At the same time a number of new air stations were set up as well as a training station at Cranwell. The rigid airship programme was also gathering momentum, and these stations were later joined by several more that together formed a chain all around the UK coast.

==Production==
Initially undertaken by the Royal Aircraft Factory at Farnborough, production was soon transferred to Kingsnorth, and in addition shortly afterwards to Vickers' works at Barrow-in-Furness and to the Wormwood Scrubs Naval Air Station in London. However, construction at each of the facilities was hampered by aeroplane orders affecting the supply of envelopes.

In total, some 60 examples of the three versions of SS class blimp were assembled, costing around £2,500 each (equivalent to £ in , when adjusted for inflation).

==Service history and legacy==
During the final 15 months of the war SS type airships carried out over 10,000 patrols, flying nearly one-and-a-half million miles in more than 50,000 hours. A total of 49 U-boats were sighted, 27 of which were attacked from the air or by ships. In all, there was only one instance of a ship being sunk whilst being escorted by an airship.

An SS B.E.2c set the current altitude record for a British airship when it reached 10300 ft in the summer of 1916, and the sole Hawk-engined SS Maurice Farman on one occasion carried out an extended patrol of 18 hours 20 minutes. Also in the summer of 1916, an Armstrong Whitworth model coated with black dope carried out night-time operations over France, proving that airships could be of value when operating with military forces over land.

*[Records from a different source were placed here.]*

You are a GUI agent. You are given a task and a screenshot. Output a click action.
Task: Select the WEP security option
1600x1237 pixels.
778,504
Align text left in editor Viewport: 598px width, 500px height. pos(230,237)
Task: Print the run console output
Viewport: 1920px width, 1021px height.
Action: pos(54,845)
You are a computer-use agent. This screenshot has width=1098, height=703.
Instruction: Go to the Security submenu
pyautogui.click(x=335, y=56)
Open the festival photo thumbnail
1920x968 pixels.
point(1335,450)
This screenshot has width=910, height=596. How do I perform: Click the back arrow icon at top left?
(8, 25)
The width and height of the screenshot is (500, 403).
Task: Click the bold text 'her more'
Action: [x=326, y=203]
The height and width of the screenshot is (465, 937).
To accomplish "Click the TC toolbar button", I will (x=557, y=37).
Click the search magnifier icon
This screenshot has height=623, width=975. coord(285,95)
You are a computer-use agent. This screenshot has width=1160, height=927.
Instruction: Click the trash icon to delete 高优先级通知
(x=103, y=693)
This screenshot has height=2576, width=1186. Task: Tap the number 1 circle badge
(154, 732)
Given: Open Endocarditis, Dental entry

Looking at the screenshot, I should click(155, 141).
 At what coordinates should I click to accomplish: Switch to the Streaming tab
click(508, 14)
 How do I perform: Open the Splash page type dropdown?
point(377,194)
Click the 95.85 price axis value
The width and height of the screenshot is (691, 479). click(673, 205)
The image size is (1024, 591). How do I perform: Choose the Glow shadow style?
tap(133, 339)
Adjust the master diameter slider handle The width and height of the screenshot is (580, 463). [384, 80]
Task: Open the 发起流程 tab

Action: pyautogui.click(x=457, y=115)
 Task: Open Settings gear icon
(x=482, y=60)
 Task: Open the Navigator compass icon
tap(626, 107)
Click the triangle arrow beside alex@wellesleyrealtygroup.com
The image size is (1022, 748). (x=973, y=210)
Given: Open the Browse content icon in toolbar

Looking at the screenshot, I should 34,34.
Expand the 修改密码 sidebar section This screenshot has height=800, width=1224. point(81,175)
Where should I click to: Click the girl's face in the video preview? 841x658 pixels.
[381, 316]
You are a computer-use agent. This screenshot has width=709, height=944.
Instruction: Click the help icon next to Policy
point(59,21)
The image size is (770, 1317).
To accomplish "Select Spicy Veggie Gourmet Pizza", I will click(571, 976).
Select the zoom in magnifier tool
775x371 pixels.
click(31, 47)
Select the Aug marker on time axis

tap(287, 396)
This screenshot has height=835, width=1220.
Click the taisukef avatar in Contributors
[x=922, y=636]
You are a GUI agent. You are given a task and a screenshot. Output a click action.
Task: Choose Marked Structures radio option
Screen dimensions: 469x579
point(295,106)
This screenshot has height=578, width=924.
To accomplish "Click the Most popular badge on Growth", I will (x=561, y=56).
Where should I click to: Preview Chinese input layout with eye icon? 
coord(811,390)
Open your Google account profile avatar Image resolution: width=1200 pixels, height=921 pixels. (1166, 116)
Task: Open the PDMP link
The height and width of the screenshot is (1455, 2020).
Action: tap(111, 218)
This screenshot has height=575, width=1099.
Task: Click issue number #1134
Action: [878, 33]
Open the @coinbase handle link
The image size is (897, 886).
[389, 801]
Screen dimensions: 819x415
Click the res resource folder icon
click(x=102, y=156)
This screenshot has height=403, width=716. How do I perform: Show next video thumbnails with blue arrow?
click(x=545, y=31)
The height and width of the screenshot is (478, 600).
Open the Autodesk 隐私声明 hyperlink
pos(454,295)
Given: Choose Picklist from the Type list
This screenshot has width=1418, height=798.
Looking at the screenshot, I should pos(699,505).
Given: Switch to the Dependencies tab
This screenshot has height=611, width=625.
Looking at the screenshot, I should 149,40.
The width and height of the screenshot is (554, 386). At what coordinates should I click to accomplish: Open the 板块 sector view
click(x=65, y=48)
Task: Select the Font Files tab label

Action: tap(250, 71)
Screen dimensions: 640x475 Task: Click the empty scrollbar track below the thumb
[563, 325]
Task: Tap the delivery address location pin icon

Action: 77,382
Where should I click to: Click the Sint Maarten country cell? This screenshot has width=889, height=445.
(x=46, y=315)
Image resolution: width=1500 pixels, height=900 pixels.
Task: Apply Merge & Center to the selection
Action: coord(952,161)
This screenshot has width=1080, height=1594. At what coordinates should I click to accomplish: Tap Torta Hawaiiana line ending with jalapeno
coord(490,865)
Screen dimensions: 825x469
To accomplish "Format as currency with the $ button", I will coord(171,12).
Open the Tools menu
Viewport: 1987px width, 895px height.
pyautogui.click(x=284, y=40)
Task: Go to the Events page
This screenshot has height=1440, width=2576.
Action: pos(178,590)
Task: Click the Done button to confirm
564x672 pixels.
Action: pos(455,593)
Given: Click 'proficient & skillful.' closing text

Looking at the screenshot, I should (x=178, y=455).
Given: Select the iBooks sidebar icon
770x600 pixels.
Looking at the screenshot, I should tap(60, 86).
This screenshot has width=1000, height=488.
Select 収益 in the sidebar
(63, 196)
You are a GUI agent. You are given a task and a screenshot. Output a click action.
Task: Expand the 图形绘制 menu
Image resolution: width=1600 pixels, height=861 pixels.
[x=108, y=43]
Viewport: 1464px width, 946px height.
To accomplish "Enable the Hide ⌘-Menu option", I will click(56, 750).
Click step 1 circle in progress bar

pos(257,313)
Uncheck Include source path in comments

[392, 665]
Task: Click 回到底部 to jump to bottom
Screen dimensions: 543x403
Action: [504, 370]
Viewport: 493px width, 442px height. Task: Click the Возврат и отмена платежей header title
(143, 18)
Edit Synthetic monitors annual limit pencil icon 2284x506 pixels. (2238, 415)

The SS type was further developed with purpose-built cars to create the SSP (Pusher), SSZ (Zero), SST (Twin) and SSE (Experimental SST) types. Demand for the versatile "Sea Scouts" was so great that a grand total of 158 of all versions and variants were constructed, some of which were acquired by France, Italy and the United States.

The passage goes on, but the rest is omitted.